Acatzingo, tierra de tradición

hojaldra
Hojaldras de Acatzingo. (Carlos L. Mendoza)

Acatzingo, formada su etimología de las palabras náhuatl: ACATL, carrizo de que se hace, ACATLA (carrizal) TZINTLI, expresión de diminutivo, y CO, en ACA-TZIN-CO, queriendo decir, en los carrizalitos, o donde hay pequeños carrizales, a cuarenta y cinco minutos de la capital poblana, es uno de los 217 municipios que conforman el estado de Puebla y paso obligado para aquellas y aquellos que vienen o van de Veracruz a la CDMX.
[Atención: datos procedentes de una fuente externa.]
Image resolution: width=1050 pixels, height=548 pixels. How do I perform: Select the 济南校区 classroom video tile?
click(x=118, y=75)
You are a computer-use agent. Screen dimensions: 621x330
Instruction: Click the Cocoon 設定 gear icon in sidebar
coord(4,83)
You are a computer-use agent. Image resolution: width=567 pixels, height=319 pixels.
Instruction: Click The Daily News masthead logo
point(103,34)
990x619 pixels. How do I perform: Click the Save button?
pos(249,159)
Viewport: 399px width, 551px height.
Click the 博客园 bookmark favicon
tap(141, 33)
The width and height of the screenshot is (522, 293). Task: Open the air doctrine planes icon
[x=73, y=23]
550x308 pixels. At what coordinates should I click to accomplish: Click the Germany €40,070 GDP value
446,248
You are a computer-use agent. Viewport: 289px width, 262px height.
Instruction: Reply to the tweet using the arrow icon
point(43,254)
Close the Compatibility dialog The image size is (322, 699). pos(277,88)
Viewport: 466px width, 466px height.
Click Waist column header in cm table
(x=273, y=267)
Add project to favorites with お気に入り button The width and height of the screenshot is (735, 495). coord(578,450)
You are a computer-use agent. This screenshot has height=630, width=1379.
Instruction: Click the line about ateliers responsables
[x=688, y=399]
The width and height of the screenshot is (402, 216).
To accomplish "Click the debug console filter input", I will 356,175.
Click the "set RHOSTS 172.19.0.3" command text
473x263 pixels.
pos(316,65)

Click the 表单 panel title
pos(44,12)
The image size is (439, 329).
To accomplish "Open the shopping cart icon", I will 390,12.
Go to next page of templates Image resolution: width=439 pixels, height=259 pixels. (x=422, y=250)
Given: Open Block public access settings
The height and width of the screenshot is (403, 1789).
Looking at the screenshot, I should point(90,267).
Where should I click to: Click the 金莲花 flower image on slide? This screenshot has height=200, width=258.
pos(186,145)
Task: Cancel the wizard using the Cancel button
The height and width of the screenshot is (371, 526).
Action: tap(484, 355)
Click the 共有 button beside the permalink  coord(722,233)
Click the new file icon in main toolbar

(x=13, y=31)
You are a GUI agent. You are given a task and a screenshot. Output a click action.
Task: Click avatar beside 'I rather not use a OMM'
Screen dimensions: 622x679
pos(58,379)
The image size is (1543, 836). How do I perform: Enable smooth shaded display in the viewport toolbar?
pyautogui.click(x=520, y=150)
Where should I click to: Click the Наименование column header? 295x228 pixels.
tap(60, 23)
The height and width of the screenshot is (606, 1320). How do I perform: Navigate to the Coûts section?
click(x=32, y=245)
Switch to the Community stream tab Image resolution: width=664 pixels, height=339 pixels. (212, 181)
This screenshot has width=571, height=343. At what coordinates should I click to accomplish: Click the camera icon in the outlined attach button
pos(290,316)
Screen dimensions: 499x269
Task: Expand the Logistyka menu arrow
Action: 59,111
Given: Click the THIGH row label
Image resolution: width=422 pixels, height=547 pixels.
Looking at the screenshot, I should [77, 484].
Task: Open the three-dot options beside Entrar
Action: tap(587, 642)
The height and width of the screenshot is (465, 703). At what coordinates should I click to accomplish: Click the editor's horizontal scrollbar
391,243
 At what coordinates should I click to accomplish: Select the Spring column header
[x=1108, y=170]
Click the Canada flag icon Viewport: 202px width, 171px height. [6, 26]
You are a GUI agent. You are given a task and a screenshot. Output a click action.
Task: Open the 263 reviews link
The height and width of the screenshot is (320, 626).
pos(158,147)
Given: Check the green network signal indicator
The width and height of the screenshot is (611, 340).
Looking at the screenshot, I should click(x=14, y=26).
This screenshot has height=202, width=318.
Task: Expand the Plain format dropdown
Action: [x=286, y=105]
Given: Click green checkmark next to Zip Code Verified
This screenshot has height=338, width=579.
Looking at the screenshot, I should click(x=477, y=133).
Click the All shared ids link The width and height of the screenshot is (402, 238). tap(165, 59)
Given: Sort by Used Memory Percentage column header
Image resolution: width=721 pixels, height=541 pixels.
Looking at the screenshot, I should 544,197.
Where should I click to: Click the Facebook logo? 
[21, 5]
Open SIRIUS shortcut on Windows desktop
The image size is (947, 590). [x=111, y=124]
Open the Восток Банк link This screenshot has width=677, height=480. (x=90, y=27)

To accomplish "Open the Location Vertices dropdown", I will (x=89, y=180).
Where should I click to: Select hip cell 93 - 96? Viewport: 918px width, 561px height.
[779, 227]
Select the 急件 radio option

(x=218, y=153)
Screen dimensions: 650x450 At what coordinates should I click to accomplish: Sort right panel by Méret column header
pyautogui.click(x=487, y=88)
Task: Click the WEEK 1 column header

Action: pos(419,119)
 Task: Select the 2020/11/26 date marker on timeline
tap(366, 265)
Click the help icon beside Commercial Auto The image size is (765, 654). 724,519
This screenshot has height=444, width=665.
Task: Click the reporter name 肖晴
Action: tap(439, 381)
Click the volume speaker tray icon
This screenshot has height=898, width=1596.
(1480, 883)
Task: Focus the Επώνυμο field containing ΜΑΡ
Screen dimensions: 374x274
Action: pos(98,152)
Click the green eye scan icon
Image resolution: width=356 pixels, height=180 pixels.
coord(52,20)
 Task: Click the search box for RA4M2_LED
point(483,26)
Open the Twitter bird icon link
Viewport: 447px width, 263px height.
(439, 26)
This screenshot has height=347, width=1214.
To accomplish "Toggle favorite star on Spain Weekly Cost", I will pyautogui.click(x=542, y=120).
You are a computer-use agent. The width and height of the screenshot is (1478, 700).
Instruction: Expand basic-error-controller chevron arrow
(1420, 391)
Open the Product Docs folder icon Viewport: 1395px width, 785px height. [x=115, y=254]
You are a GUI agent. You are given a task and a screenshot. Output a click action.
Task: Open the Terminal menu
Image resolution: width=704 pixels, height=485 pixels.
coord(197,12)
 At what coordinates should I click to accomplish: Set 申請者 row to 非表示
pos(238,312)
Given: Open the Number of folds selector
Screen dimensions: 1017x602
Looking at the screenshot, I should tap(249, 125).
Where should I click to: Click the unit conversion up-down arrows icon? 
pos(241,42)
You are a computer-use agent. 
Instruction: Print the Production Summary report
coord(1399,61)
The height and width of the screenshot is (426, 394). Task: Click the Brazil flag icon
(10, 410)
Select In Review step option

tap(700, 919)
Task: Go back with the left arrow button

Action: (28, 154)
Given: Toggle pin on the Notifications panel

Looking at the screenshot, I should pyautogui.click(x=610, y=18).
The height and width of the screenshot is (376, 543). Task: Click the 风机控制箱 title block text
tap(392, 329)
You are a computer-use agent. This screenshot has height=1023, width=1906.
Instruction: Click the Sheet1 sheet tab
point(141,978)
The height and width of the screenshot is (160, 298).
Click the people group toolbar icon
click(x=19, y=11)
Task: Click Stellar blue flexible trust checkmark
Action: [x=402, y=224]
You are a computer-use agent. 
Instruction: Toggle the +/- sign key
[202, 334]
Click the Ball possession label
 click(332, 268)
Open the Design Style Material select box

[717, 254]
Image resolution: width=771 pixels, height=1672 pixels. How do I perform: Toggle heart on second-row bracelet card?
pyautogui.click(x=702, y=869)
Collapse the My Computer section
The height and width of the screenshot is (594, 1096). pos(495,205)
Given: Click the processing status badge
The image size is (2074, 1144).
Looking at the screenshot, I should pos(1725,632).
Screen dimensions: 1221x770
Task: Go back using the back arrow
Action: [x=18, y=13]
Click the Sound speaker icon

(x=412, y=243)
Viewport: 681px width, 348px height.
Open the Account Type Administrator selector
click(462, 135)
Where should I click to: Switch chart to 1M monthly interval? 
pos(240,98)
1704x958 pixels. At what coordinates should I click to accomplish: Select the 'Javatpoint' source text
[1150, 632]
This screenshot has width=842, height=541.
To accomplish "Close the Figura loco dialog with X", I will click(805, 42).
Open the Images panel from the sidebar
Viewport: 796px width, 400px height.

A lo largo del tiempo, ha sido testigo de innumerables acontecimientos que han cambiado la historia de nuestro país, desde sus orígenes hasta su conquista, su independencia, conformación como República, revolución y actualidad, Acatzingo no sólo es tierra de paso, es un pueblo lleno de historia, cultura, arquitectura y tradición. Muestra de ello, es la forma particular en la que este sitio celebra la fiesta de los fieles difuntos, dándole su toque particular y sobre todo un sabor exquisito a las mesas y altares que se montan en este lugar.

El arte y oficio de la panadería acatzinca es una actividad que se realiza desde épocas muy antiguas, destacando de entre otros, su proceso de creación, su rico sabor y la gran dedicación que los maestros panaderos emplean para realizar cada pieza todos los días.

Llegando octubre, las panaderías de Acatzingo empiezan con los preparativos para elaborar no solo los típicos panes de temporada, como el pan de muerto o el pan de sal, sino también una basta variedad de hojaldras que no encontrarás en otro lugar, podrás comerte una rellena de chocolate Oaxaca, de queso con piña, queso con zarzamora, de menta, de nuez o la de huevo con su azúcar escarchada, todas estas y otras más horneadas a la leña y en horno de tabique, manteniendo la metodología original que le da ese particular y rico sabor.

Aunado a ello, no podrían faltar los dulces que se elaboran en este mismo sitio, la tortita de coco, pepita, el dulce de tejocote, de calabaza, los pastelitos o repostería, la nieve de leche y otros, también son parte de la gastronomía que engalanan estas festividades en el bello municipio acatzinca. 

Quizá podrás encontrar toda esta variedad de panes y dulces en otros lugares, pero créeme, que como el que se hace en Acatzingo no tiene igual, no solo probarás estas deliciosas creaciones, sino también podrás recorrer una de las plazas más antiguas de México, cada martes de octubre y los días próximos a los muertos, artesanos, comerciantes y trabajadores del campo, muestran sus productos para que tengas todo listo y recibas a tus seres queridos como se debe, flores, canastas, trastes y cazuelas de barro, incienso, fruta, adornos y demás es lo que podrás admirar en estos días, de igual manera, del 22 al 24 de octubre podrás estar en la primera feria del pan y el dulce típico, donde las mejores panaderías de este lugar expondrán sus productos, teniendo la oportunidad de conocer más a fondo su trabajo y degustando en cada puesto las delicias que nos tiene preparados mientras admiramos la arquitectura del centro histórico, rodeado por sus hermosos portales, los más largos de las ciudades colonias de Puebla, su Parroquia levantada en el año de 1609 y su Ex Convento Franciscano de 1558. Así que ya sabes, date la oportunidad de conocer este bello municipio que te espera con los brazos abiertos, estoy seguro que no te arrepentirás ¡Bienvenidos!